Николай Герасимович поправился. Получил назначение на Дальний Восток. Перед отъездом мы всей семьей провели отпуск в Прибалтике. Время пронеслось быстро. И вот, оставив ненадолго детей с няней, я поехала в Москву проводить его в Хабаровск на новое место службы. «Как-то меня там встретят после всего случившегося?» — размышлял он. «А может, нужно ехать всем вместе?» — говорила я. Сама не знала, как лучше: не хотелось оставлять его одного. На этот раз расставались мы надолго. Прощаясь на перроне московского вокзала, он сказал: «Все-таки мы правильно решили. Вы приедете, когда я устроюсь там с квартирой, пока август проведете на взморье, а в сентябре Коля пойдет в школу». И опять, как сильный человек, он не говорил, как тоскливо ему покидать нас.
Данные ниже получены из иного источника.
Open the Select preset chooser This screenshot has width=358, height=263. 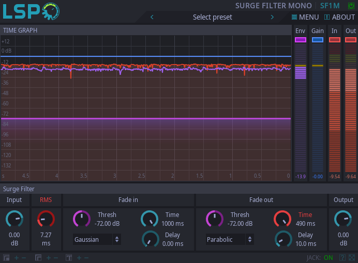[212, 17]
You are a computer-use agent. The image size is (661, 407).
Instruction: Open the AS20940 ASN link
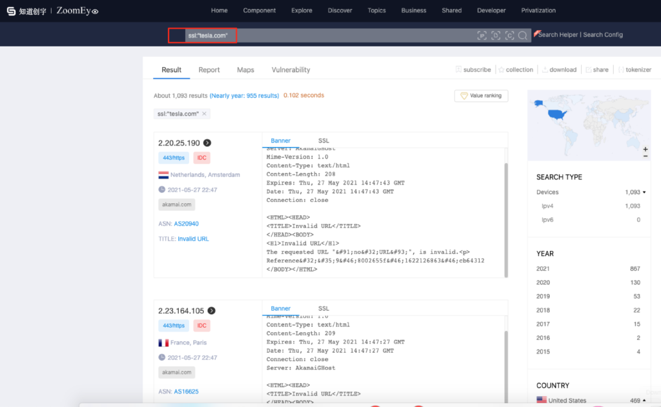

Поезд тронулся. И с каждой станции он снова посылал мне письмецо за письмецом, открыточку за открыточкой. Поезд увозил его от нас, а он уже считал дни до встречи с нами. Я и сейчас, закрыв глаза, отчетливо вижу его лицо, стараюсь угадать его мысли… Поезд мчался, увеличивая между нами расстояние. Открытки, торопливо брошенные на остановках, делались все короче. Впереди у него была новая работа, новые люди. Он скучал до нашего приезда к нему в мае 1949 г. Ожидая нас, приводил в порядок дом, делал ремонт и с детской радостью писал мне об этом. Я очень волновалась вместе с ним, как встретит его Дальний Восток. Письмо Николая Герасимовича меня успокоило: флотские люди встретили его тепло, нового звания не упоминали, обращались по имени и отчеству. Может быть, это невероятно, но факт, письмо сохранилось. Его ценили и уважали на флотах. И это он относил к плодам своей работы.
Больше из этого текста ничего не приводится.